The strategy Costolo outlined rests on the assumption that more friends, more pictures, more chatting and more order will bring more users to Twitter.
So what does that mean, exactly?
Many fervent Twitter fans will tell you it's taken them years to build the perfect feed and, like fastidious artists, they're constantly improving it by making tiny tweaks to whom they follow. People new to the service don't necessarily have that patience, and Twitter recognizes it has to make the service immediately appealing to people when they first sign up. To do so, Costolo teased Twitter's plans to simplify the registration process and to help people connect with friends already on Twitter -- a key step he said boosts engagement from the very first day, and corresponds to higher growth later on.

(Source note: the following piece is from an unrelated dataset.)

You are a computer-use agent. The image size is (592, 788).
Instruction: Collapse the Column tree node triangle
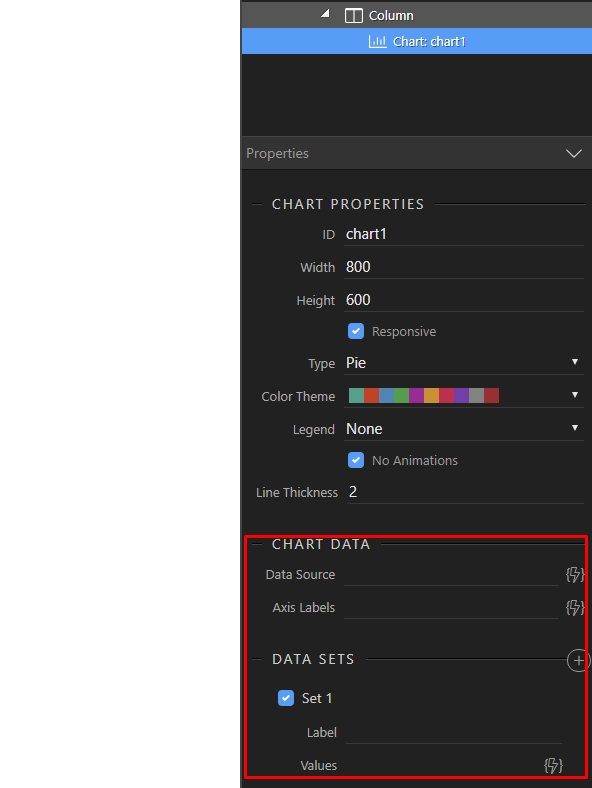pos(325,14)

"It's very much about making it easier for people who first come to the platform to get it more quickly," Costolo said. "It's not just 'get it in the first weeks and months on Twitter.' It's, 'get in the first moments, the first day on Twitter.'"

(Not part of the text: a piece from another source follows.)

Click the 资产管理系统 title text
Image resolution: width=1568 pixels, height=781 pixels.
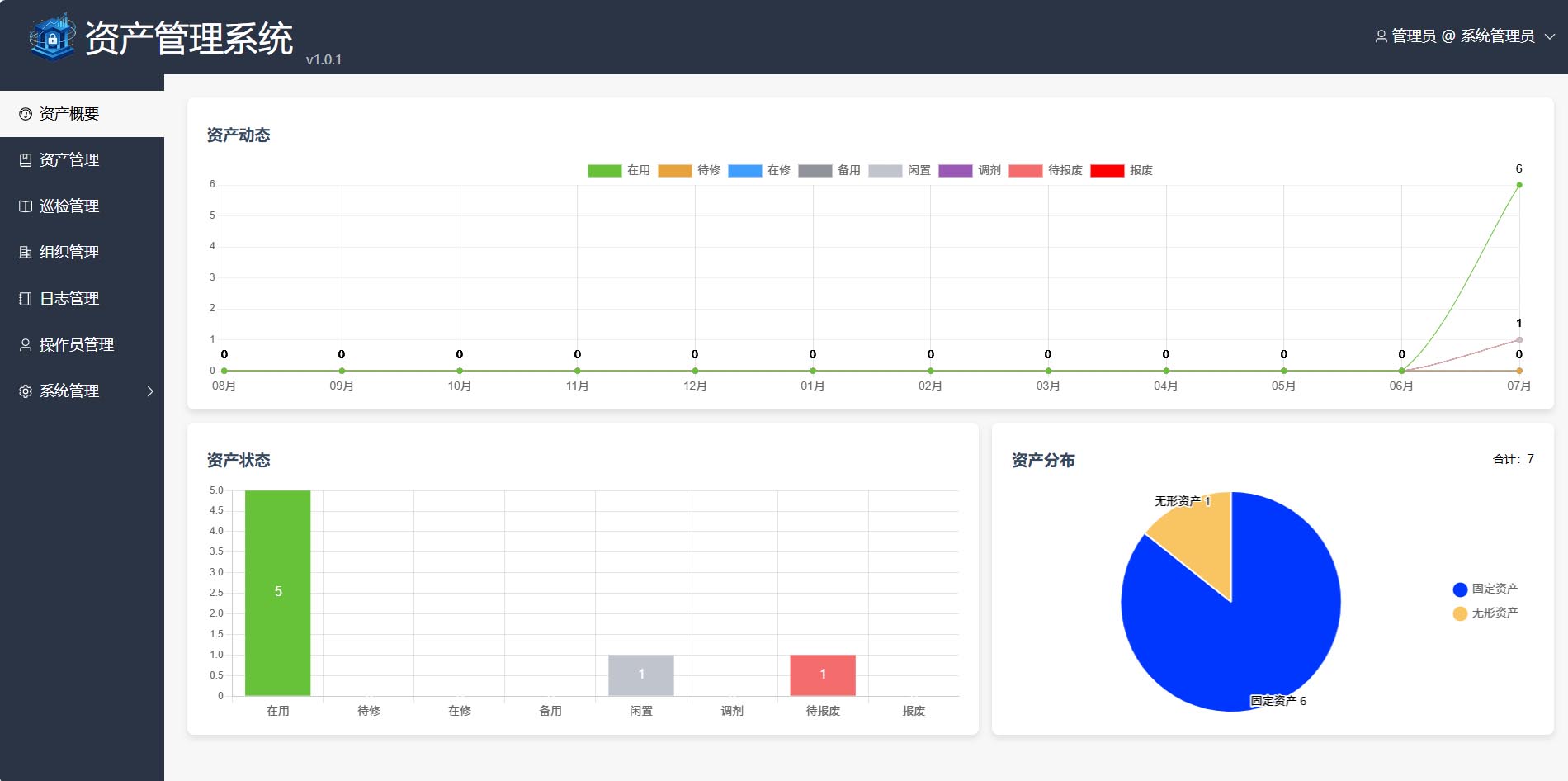[189, 38]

Costolo maintained that transforming Twitter into a "more visually engaging medium" -- think more pictures and video in the feed -- will make it "more accessible to broader audiences." Already, Twitter has made a move in this direction by launching services like Vine, a six-second video sharing platform, and by redesigning the Twitter app to show images in the stream itself.
The third part of Costolo's grand plan focuses on a topic that's commanded Facebook's attention of late, too: messaging. He promised the company will work to "make Twitter a better tool for conversations both public and private," adding that updates to Twitter's design had increased the number of direct messages by 25 percent in the most recent quarter.
And finally, Costolo teased a change he argued could "make Twitter easier to use and understand for everyone," albeit one that would be a departure from its traditional architecture. The current Twitter organizes tweets chronologically. But Costolo's new-and-improved, easy-to-use Twitter would seek to organize content "along topical and relevance lines," the chief executive said.
He cited last quarter's increase in direct messaging and 35 percent growth in retweets and "favorites" as evidence that these four planned revamps to Twitter's design will win over all the normal people still befuddled by Twitter's "RTs," "MTs," "HTs" and "#"s.
"We don’t need to change anything about the characters of our platform," said Costolo. "We have to make Twitter a better Twitter."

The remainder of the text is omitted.